Pero la crítica aún se endurece más. En vista de que los eclesiásticos no hicieron caso de las advertencias de los profetas, de los evangelistas y de los santos, Dios suscitó a Erasmo de Rotterdam para que denunciara los males de la Iglesia, y como tampoco fue escuchado, envió a Martín Lutero. Tampoco este fue oído, así que finalmente el Señor ha permitido que Roma sea saqueada. La mención de Lutero en este contexto suscita naturalmente la protesta del arcediano, lo que da motivo a Lactancio para afirmar que fue la Iglesia al responder a sus primeras críticas con la excomunión, la que lo empujo a la herejía.

Estamos ante uno los textos capitales del erasmismo español.

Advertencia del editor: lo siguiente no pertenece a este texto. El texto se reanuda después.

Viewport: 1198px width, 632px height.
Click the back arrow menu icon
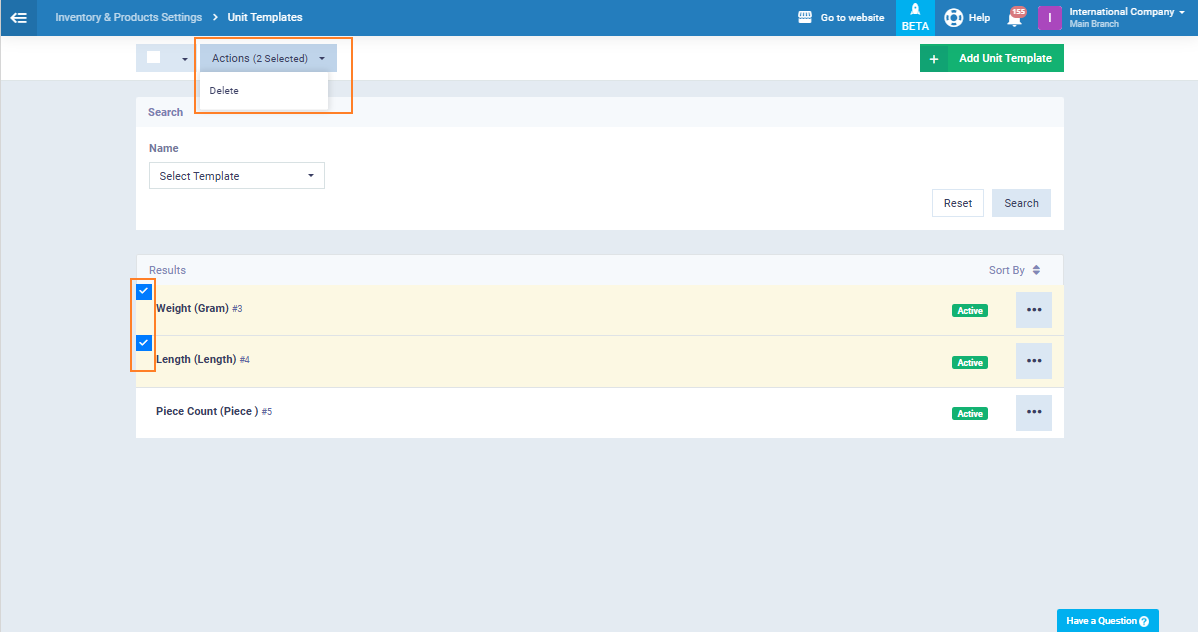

Una severa crítica a la Iglesia en nombre de una espiritualidad íntima y profunda, alejada de fastos exteriores y de manifestaciones excesivas; también, de un fuerte compromiso con los más necesitados y de una actitud irénica de rechazo a la guerra. Intentaremos ahora acercarnos al autor.

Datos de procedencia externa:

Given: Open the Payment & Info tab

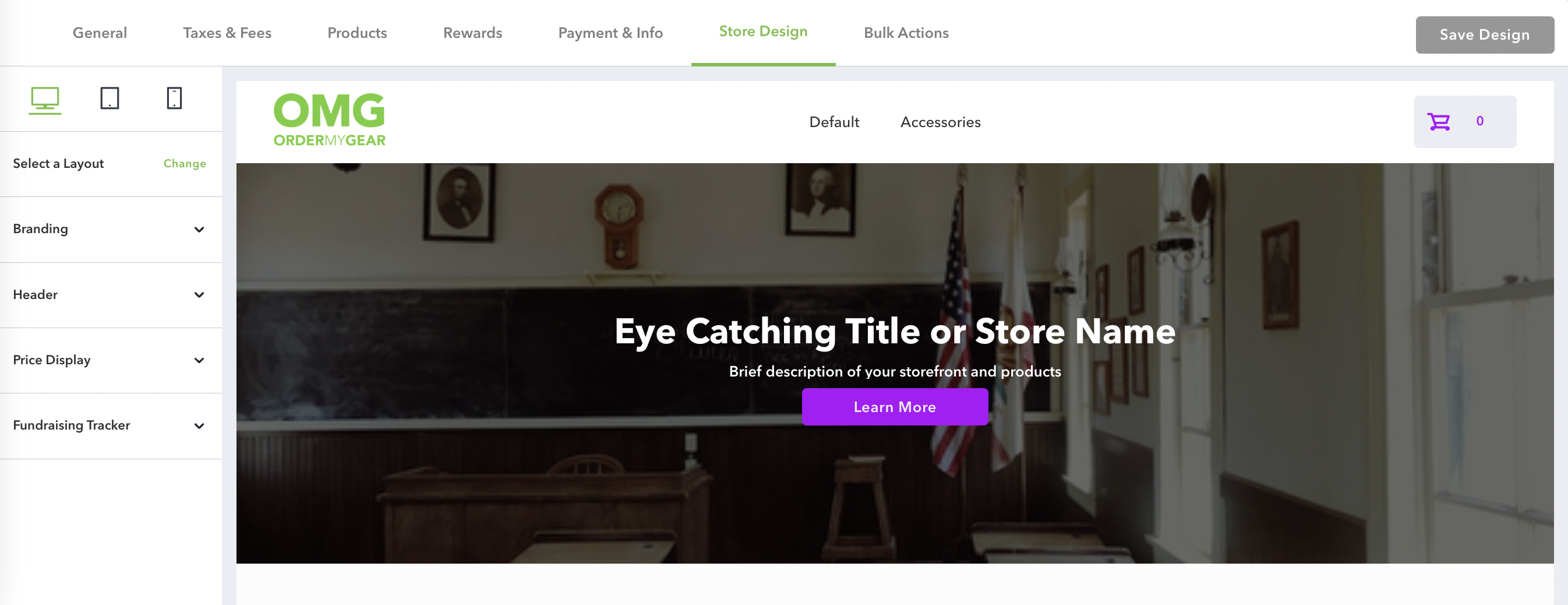Looking at the screenshot, I should tap(610, 33).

Nacido en Cuenca, posiblemente hacia 1490, hermano quizá gemelo del también humanista Juan de Valdés, ignoramos todo acerca de sus años de formación, excepto que la familia era de origen converso[1] y que su padre fue regidor de la ciudad. Entre 1520 y 1521, gracias a unas cartas dirigidas a Pedro Mártir de Anglería, sabemos que acompaña a la corte imperial en Bruselas, Aquisgrán y Worms. Por entonces cuenta con la protección del gran canciller Mercurino Gattinara, como él ferviente admirador de Erasmo de Rotterdam, y obtiene importantes cargos, entre ellos el de secretario de cartas latinas, que lo sitúan en el entorno inmediato de Carlos V, a cuyo lado permanecerá el resto de su vida. En 1530 asiste a la Dieta de Augsburgo, durante la cual mantiene conversaciones con Melanchthon, favorecidas por el talante conciliador de ambos. Sin embargo, a esas alturas la brecha entre luteranos y católicos era ya demasiado grande como para que pudiera salvarse mediante el sosegado intercambio de opiniones entre dos humanistas bienintencionados y comprensivos. Ambos bandos se encaminaban hacia el triunfo de sus respectivos radicales.

Alfonso de Valdés no llegó a ver la ruina del erasmismo español, pues la muerte le alcanzó en Viena en 1532. Un año más tarde, el encarcelamiento del también descendiente de conversos y admirador de Erasmo, Juan de Vergara, marcó el inicio del fin de lo que no fue sino una breve primavera.





[1] Un tío materno fue quemado en 1491, acusado de judaizar. También el padre y un hermano mayor fueron procesados más adelante por la Inquisición, aunque solo sufrieron penas menores.